Was Sarrazin als seine „prägnanten Formulierungen“ (S. 409) bezeichnet, ist eine unendliche Wiederholungsschleife immer wieder derselben Aussagen mit anderen Worten, die da lauten:
- Die Bürger unserer deutschen Unter- und Mittelschicht leiden an einem rapiden, sich stark vererbenden Intelligenzschwund und an Faulheit, und sollten sich deshalb nicht ungehemmt fortpflanzen können.
- Die Leute unserer Oberschicht, also die Reichen (zu denen Sarrazin natürlich zählt), sind auch die Intelligenten, Fleißigen und Guten, deren Vermehrung gefördert werden muss.
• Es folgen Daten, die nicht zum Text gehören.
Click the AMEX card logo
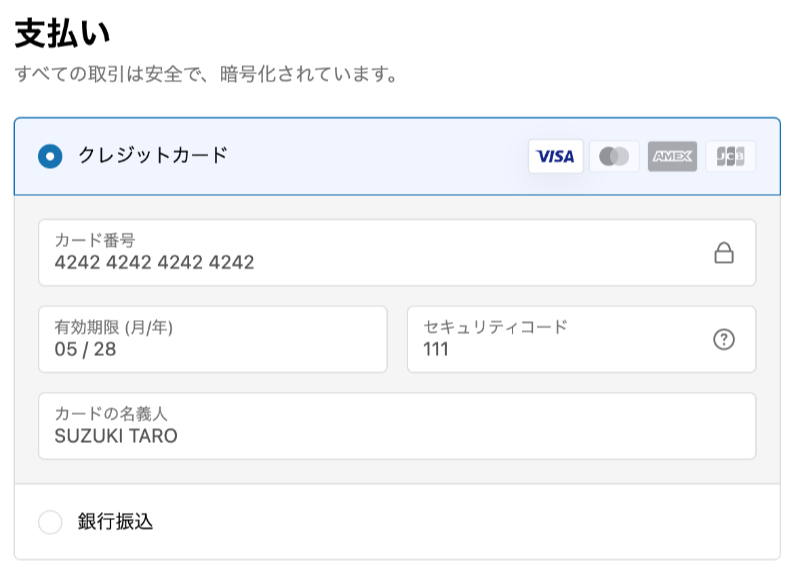Viewport: 800px width, 575px height. click(672, 156)
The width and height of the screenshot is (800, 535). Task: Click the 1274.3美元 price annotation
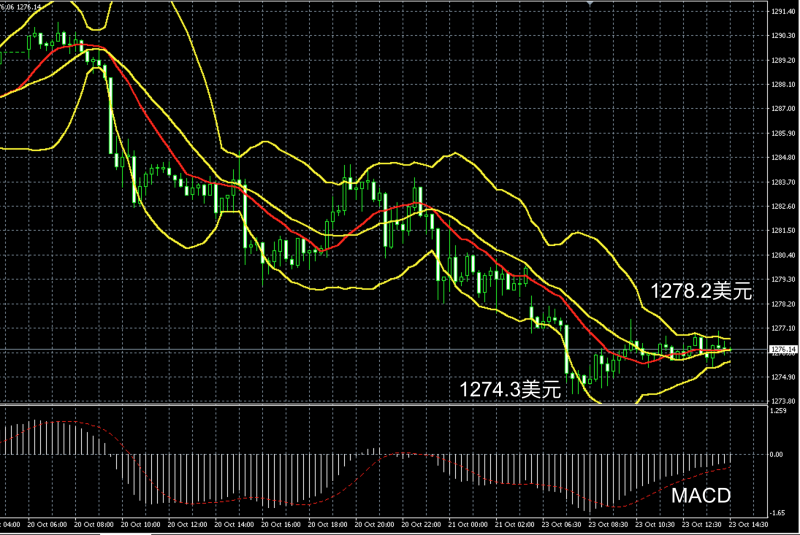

- Für die Verdummten und Faulen, für die keine Arbeit mehr vorhanden ist, muss ein Arbeitszwang eingeführt werden - bekannteres Wort dafür: Zwangsarbeit - wohlgemerkt nicht für Sträflinge, sondern für Arbeitslose und alleinerziehende Mütter.
- Und last but not least sind Migranten vor allem muslimischer Herkunft dümmer und fauler als alle anderen Menschen.
Mit den letzten zwei Thesen lockt Sarrazin die aus der Reserve, die nun erleichtert meinen, endlich wieder laut sagen zu dürfen, dass nur Ausländer und Arbeitslose Schuld an Allem wären.
Interessanterweise dürfte es sich dabei aber überwiegend um Leute aus den Bevölkerungsschichten handeln, denen Sarrazin ein rapide schwindendes Intelligenzpotential nachsagt.